Input records:

-- Begin --

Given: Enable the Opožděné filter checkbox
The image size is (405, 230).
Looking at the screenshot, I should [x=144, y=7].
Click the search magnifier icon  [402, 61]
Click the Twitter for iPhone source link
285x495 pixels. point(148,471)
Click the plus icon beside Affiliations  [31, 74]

-- End --
-- Begin --

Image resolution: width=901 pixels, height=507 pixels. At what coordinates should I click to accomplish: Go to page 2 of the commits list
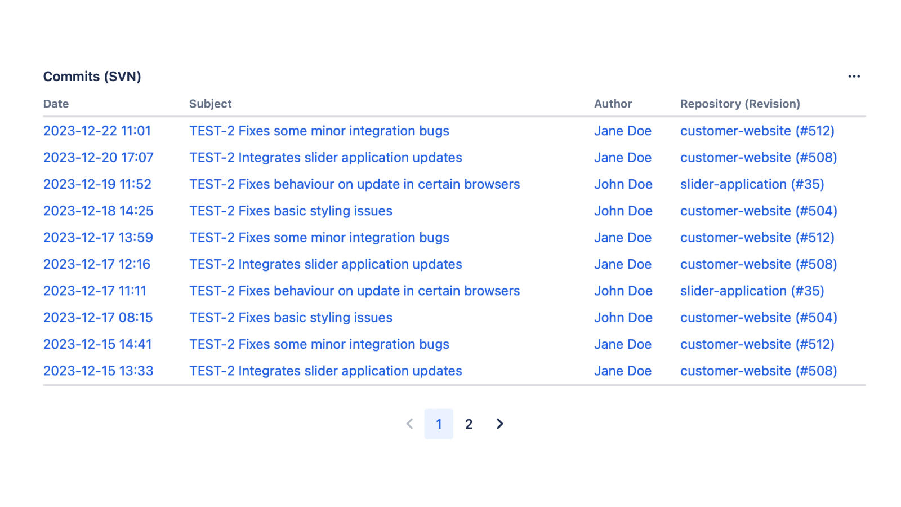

-- End --
-- Begin --

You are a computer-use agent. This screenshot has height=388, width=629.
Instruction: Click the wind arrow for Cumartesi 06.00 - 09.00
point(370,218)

-- End --

Directive: Rewrite the lines from the one that contains "You are a computer-use" through the one that contains "point(370,218)", changing "wind arrow" to "wind direction icon" and leaving everything else as it stands.

Response below:
You are a computer-use agent. This screenshot has height=388, width=629.
Instruction: Click the wind direction icon for Cumartesi 06.00 - 09.00
point(370,218)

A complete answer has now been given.